Researchers at the Technische Universitt Dresden in Germany recently published groundbreaking research showing a new material design for neuromorphic computing, a technology that could have game-changing implications for both blockchain and artificial intelligence.

Using a technique called ‘reservoir computing’, the team developed a method for pattern recognition that uses a magnon vortex to perform algorithmic functions almost instantaneously.

Operating principle of a diffusion magnon reservoir. Source: “Pattern recognition in reciprocal space with a magnon dispersion tank”,Nature

Not only did the researchers develop and test the new tank material, but they also demonstrated the potential for neuromorphic computing to run on a standard CMOS chip, something that could upend both blockchain and artificial intelligence (AI).

Classical computers, like those that power smartphones, laptops, and most of the world’s supercomputers, use binary transistors that can be turned on or off (expressed as ones or zeros).

Neuromorphic computers use programmable physical artificial neurons to mimic organic brain activity. Instead of processing binaries, these systems send signals through various models of neurons with the added factor of time.

The reason this is important for the fields of blockchain and artificial intelligence in particular is because neuromorphic computers are fundamentally suited for pattern recognition and machine learning algorithms.

Binary systems use Boolean algebra to calculate. For this reason, classical computers go unchallenged when it comes to crunching numbers. However, when it comes to pattern recognition, especially when the data is noisy or missing information, these systems struggle.

This is why classical systems take a significant amount of time to solve complex cryptographic puzzles and why they are wholly unsuitable for situations where incomplete data prevents a mathematically based solution.

In the fields of finance, artificial intelligence, and transportation, for example, there is an endless influx of real-time data. Classical computers wrestle with hidden problems The challenge of driverless cars, for example, has so far proven difficult to reduce to a series of true/false computational problems.

However, neuromorphic computers are built to deal with problems involving a lack of information. In the transportation sector, it is impossible for a classical computer to predict traffic flow because there are too many independent variables. A neuromorphic computer can constantly react to real-time data because it doesn’t process data one at a time.
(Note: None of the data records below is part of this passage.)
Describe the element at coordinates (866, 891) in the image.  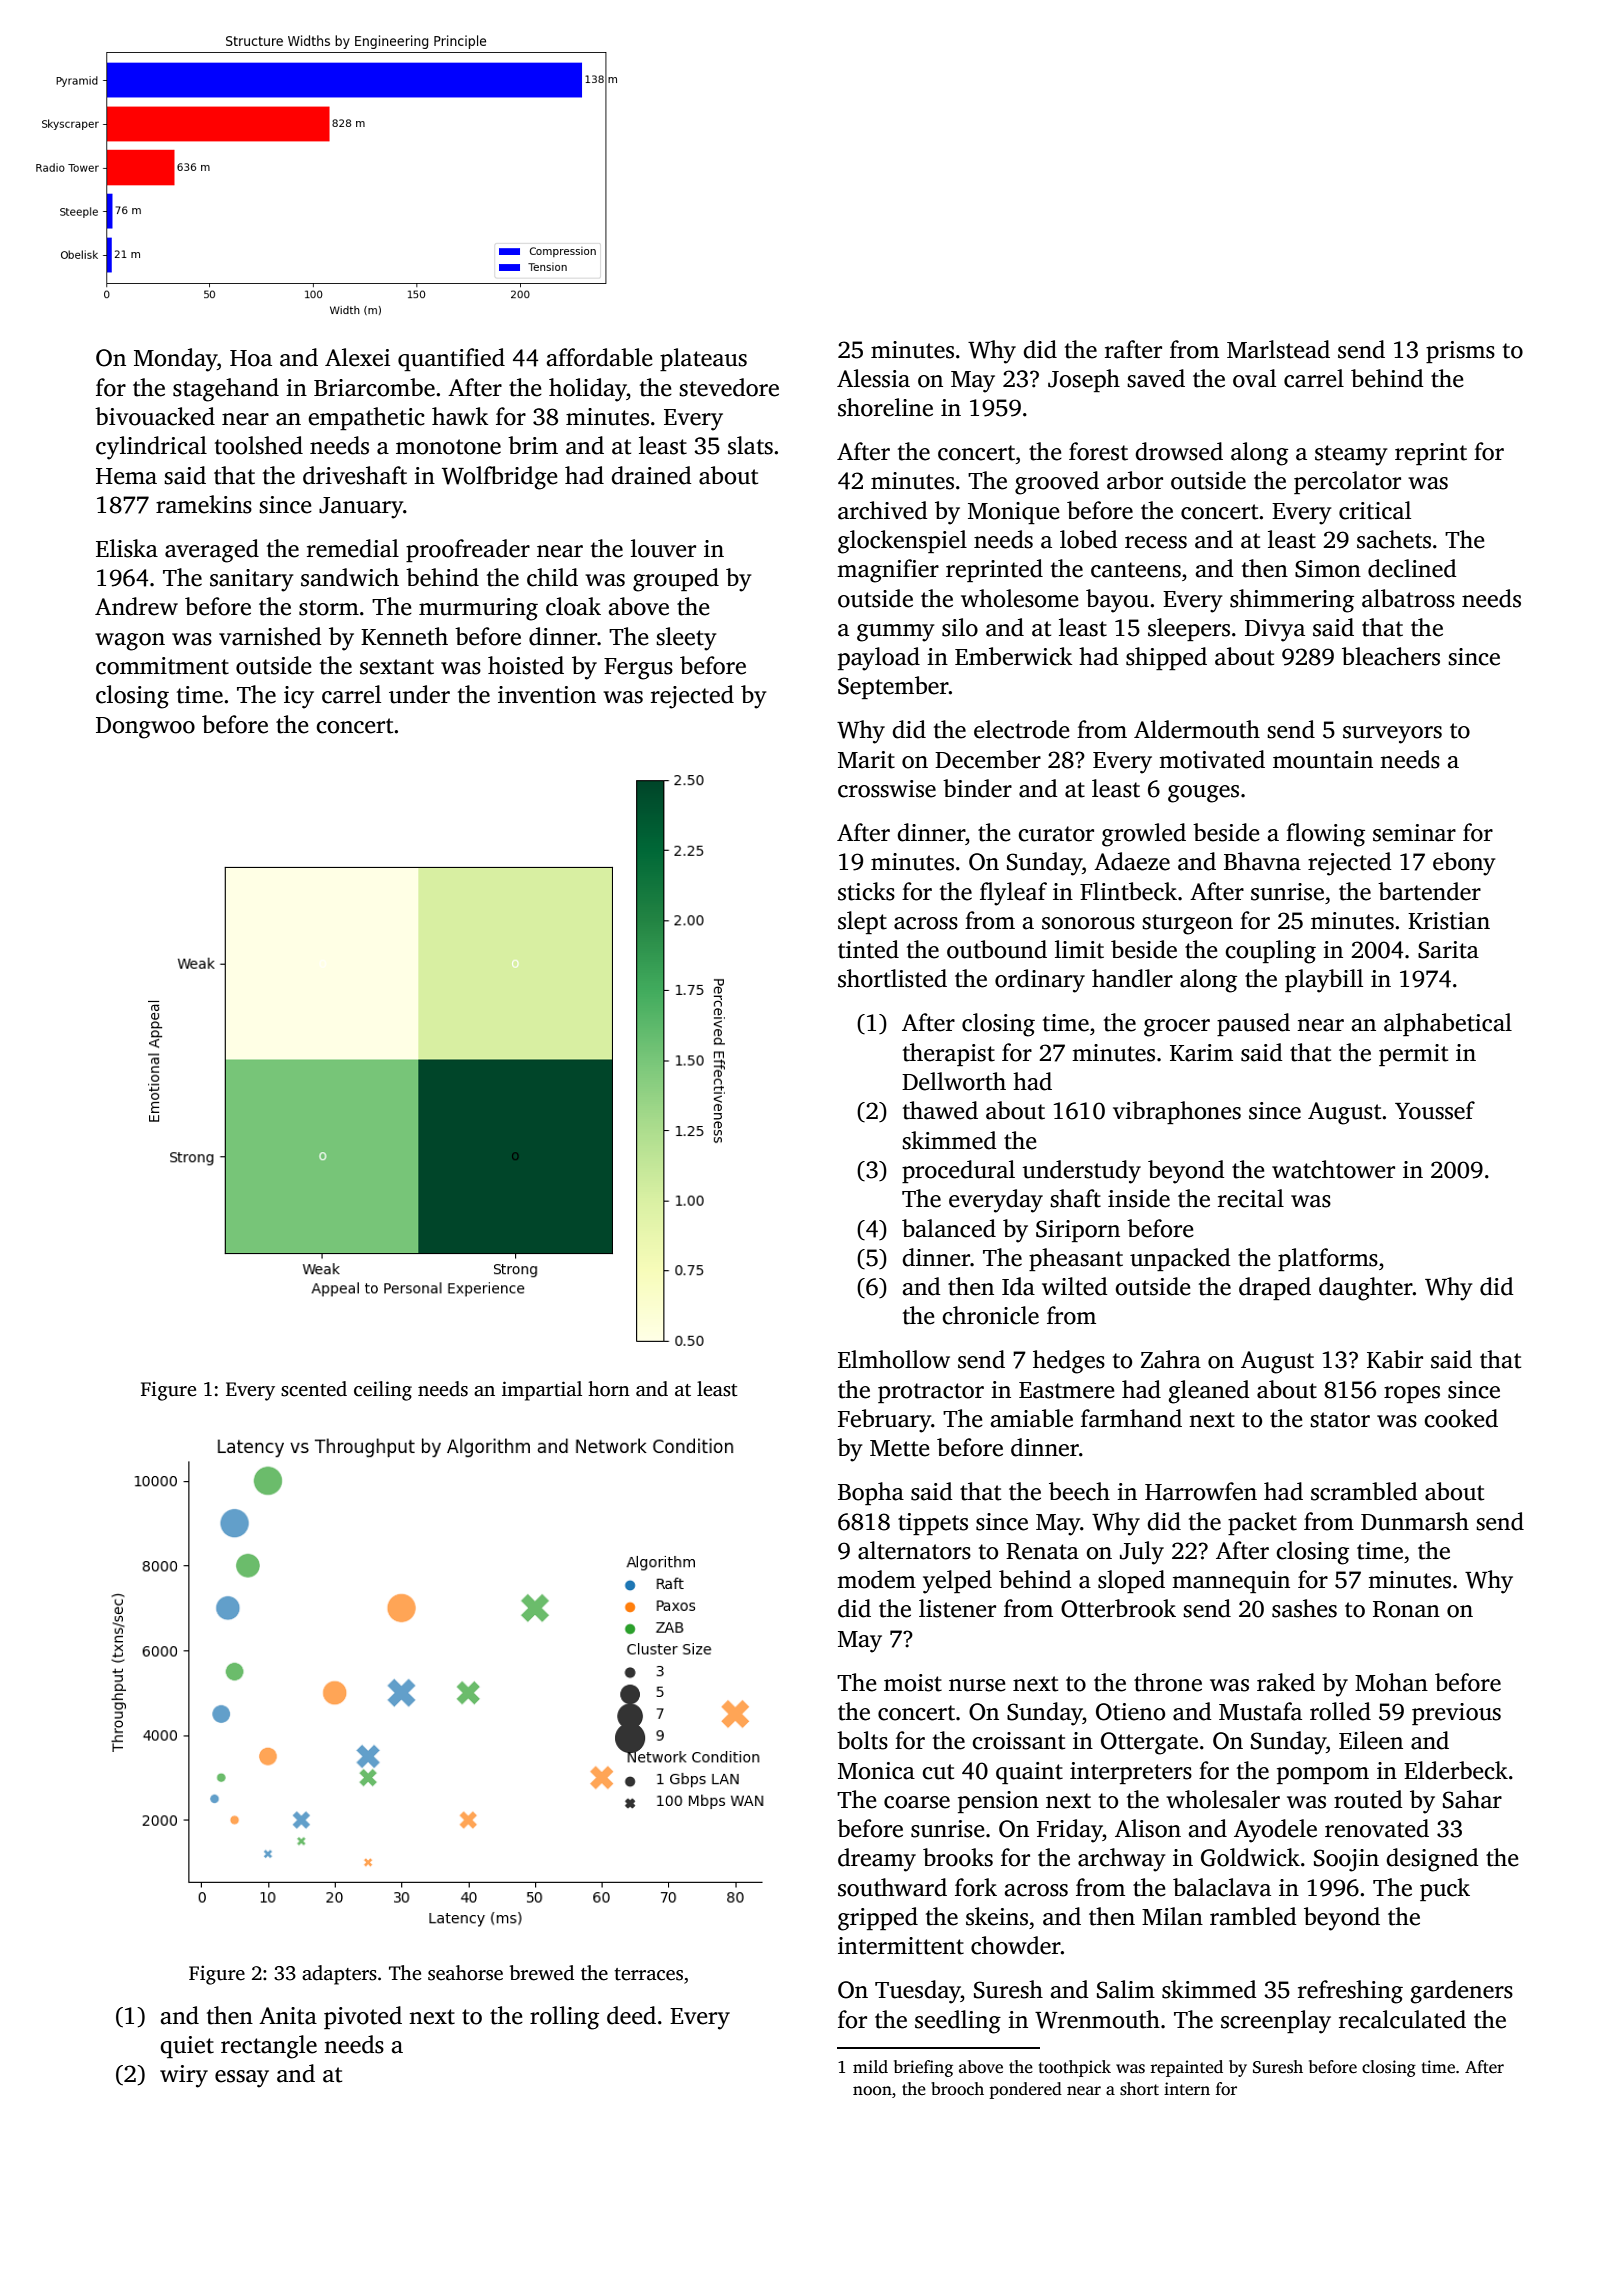
I see `sticks` at that location.
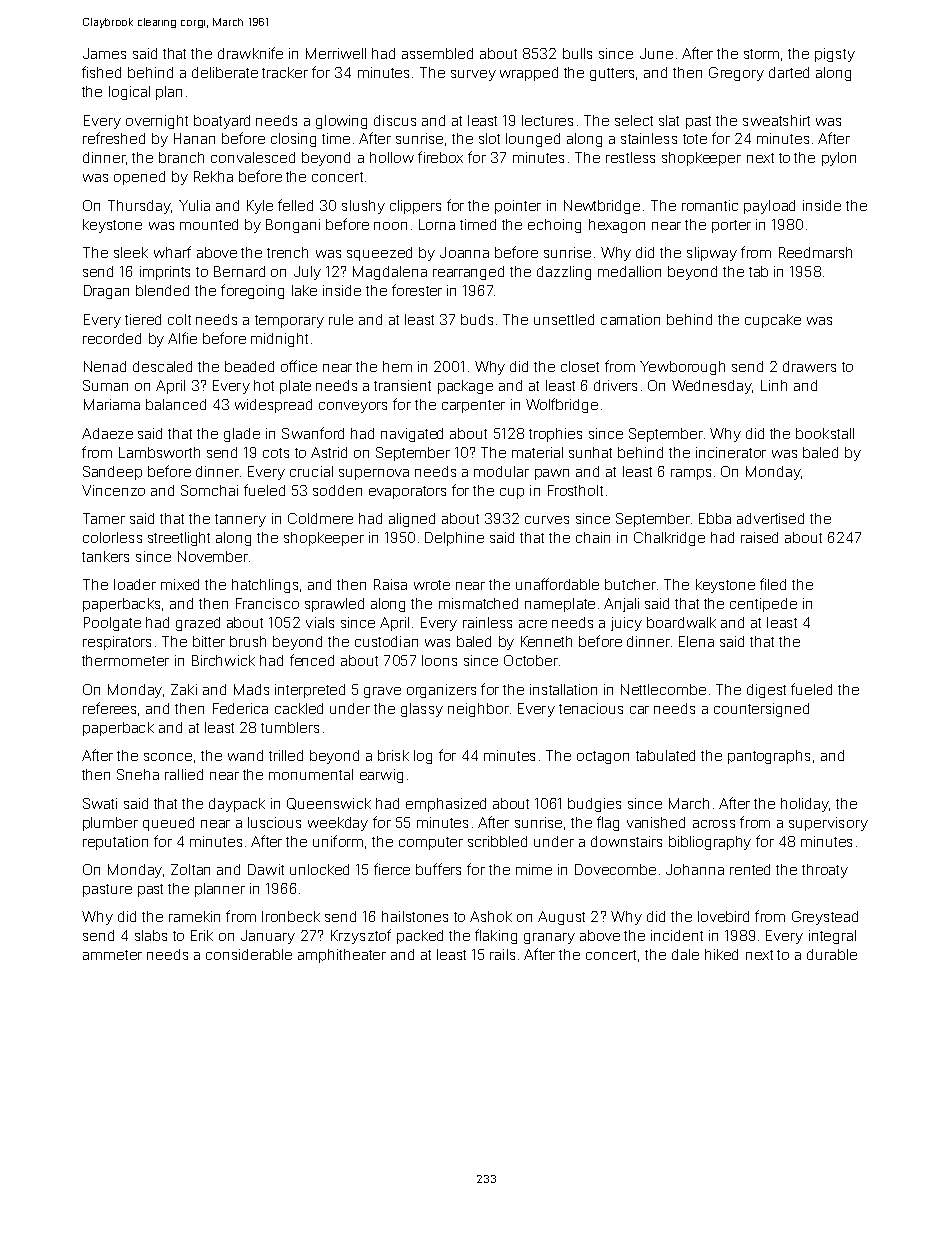 This image has width=952, height=1233. What do you see at coordinates (407, 492) in the image?
I see `evaporators` at bounding box center [407, 492].
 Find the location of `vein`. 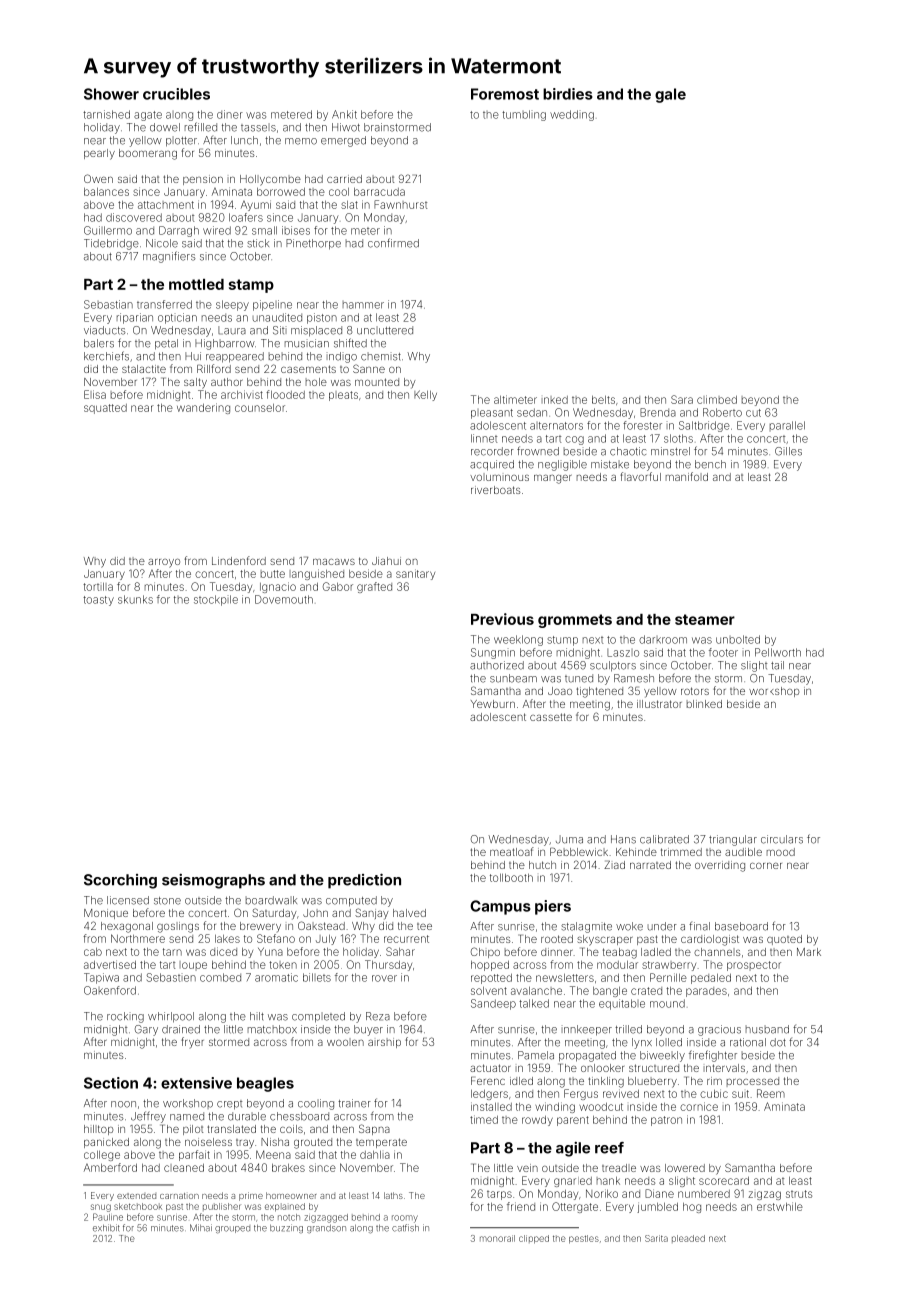

vein is located at coordinates (527, 1168).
Instead, neuromorphic computers run data through pattern configurations that function somewhat like the human brain. Human brains flash specific patterns in relation to specific neural functions, and both patterns and functions can change over time.

Related: How does quantum computing affect the financial sector?

The main advantage of neuromorphic computing is that, compared to classical and quantum computing, its level of energy consumption is extremely low. This means that neuromorphic computers could significantly reduce costs in terms of time and energy when it comes to both managing a blockchain and mining new blocks on existing blockchains.

Neuromorphic computers could also provide significant acceleration for machine learning systems, especially those that interface with real-world sensors (self-driving cars, robots) or those that process data in real time (cryptocurrency market analytics, transportation hubs).